= Work to be completed =
Write every entry out again with no changes, and leave the images behind.

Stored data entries
- - - -

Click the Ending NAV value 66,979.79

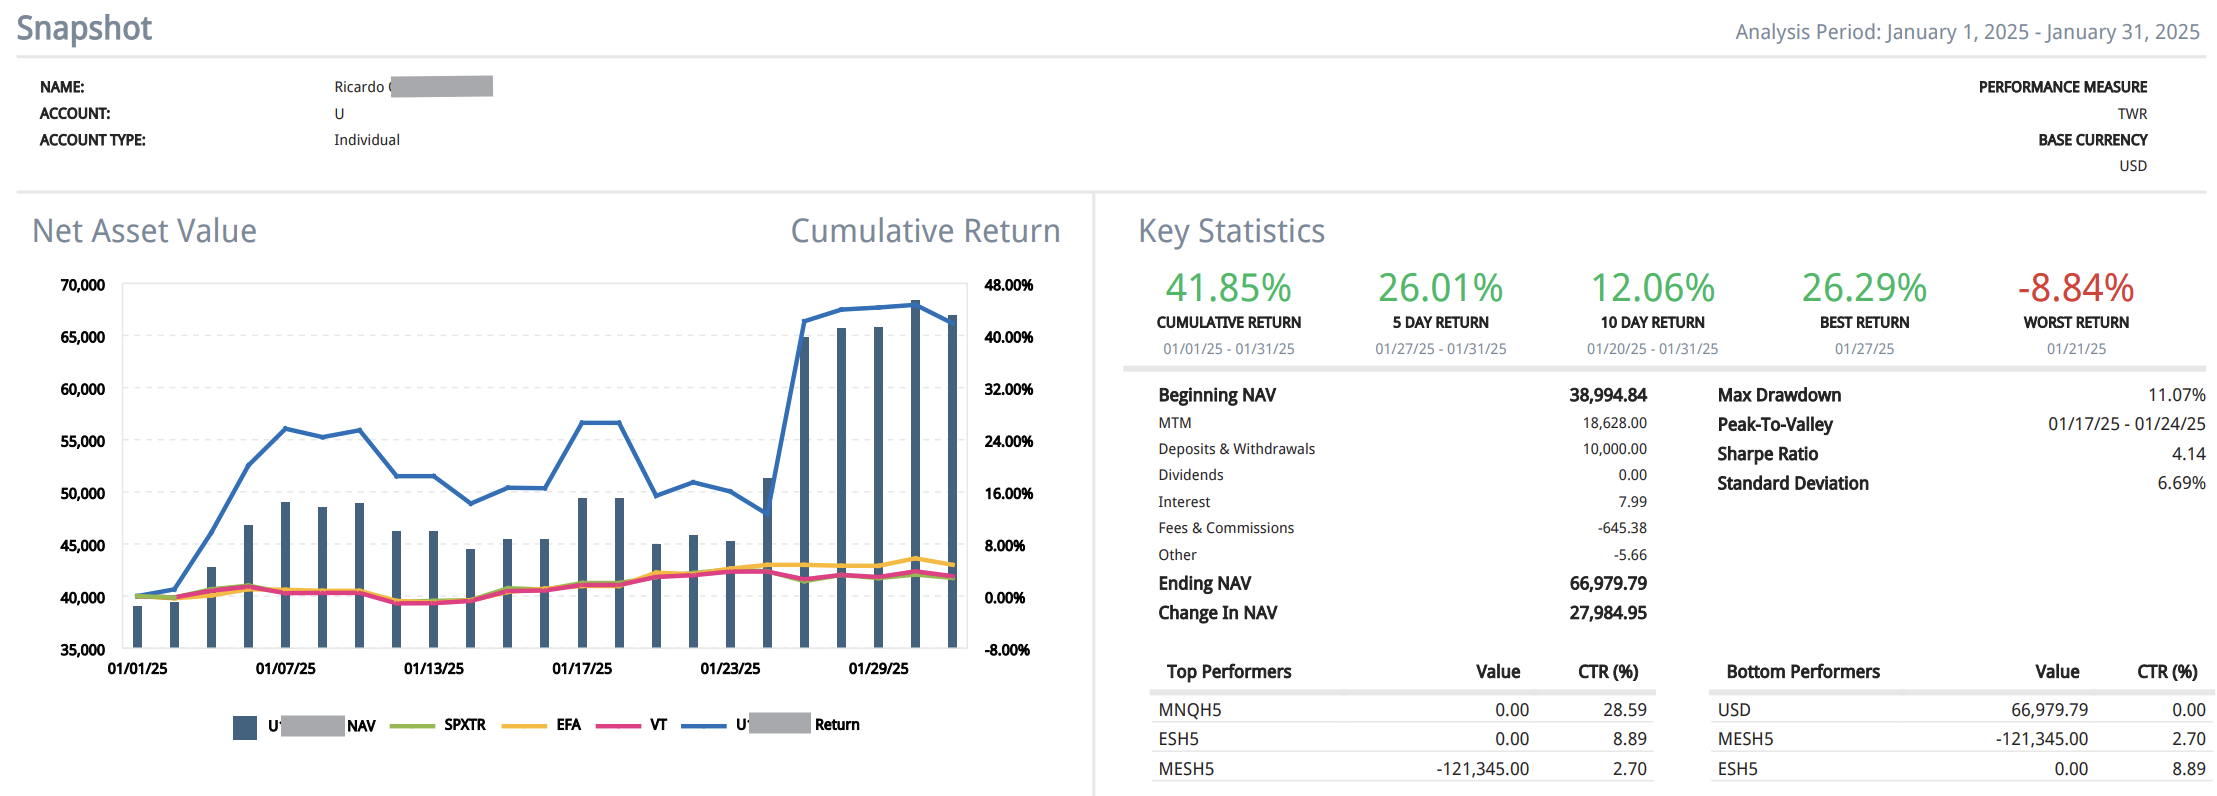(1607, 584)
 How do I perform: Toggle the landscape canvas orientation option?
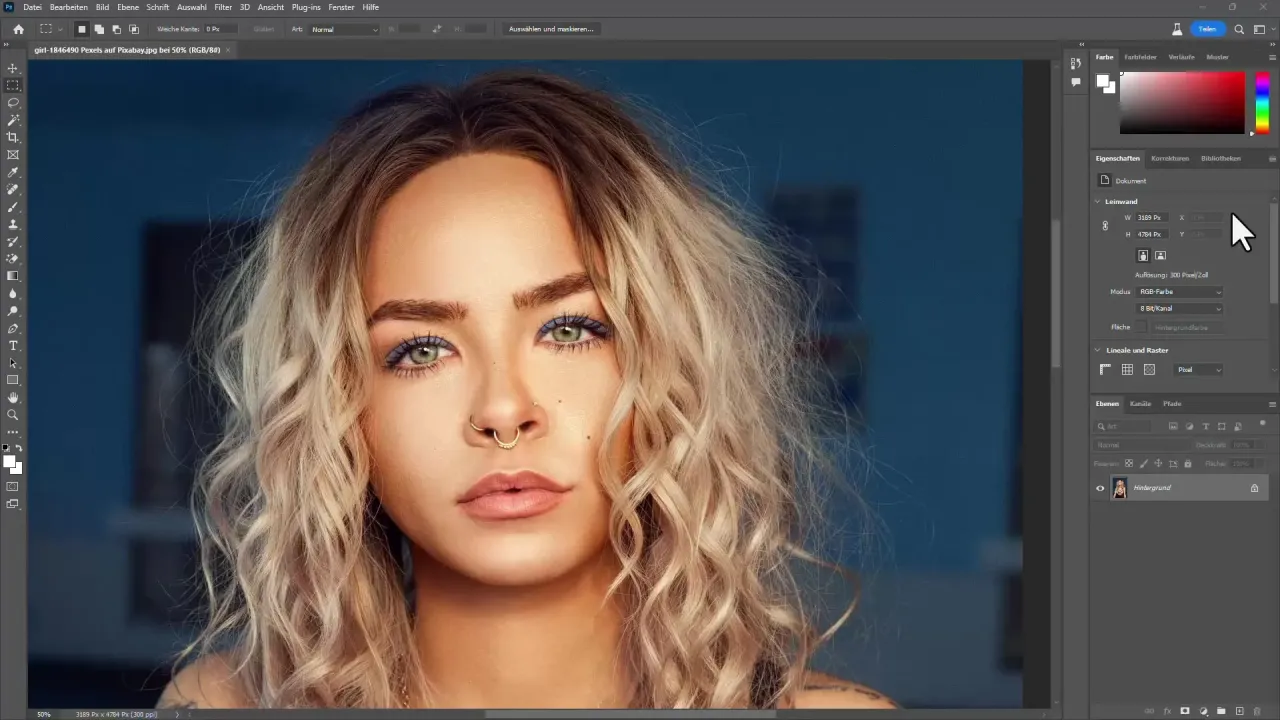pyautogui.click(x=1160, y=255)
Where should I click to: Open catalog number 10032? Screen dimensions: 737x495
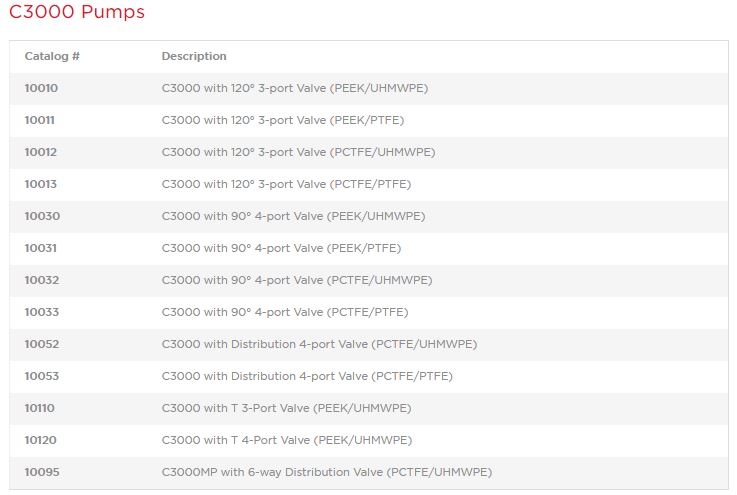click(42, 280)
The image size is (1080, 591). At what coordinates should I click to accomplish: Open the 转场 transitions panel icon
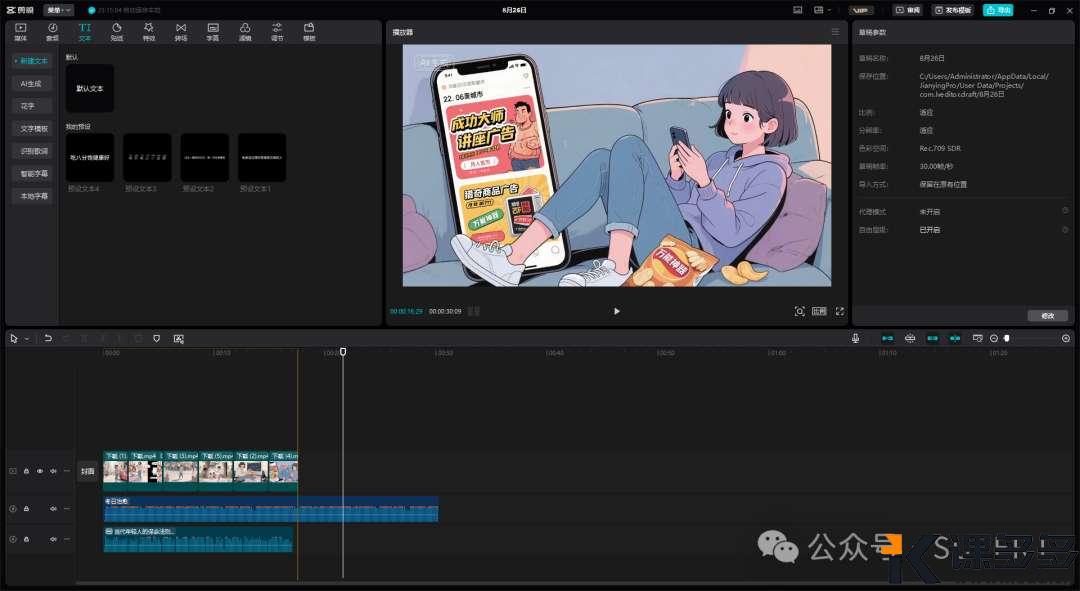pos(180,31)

- - - -

= Solution =
Click the Ending NAV value 66,979.79

(1607, 584)
 How do I perform: Toggle the landscape canvas orientation option?
pyautogui.click(x=1160, y=255)
Where should I click to: Open catalog number 10032? Screen dimensions: 737x495
click(42, 280)
The image size is (1080, 591). At what coordinates should I click to accomplish: Open the 转场 transitions panel icon
pos(180,31)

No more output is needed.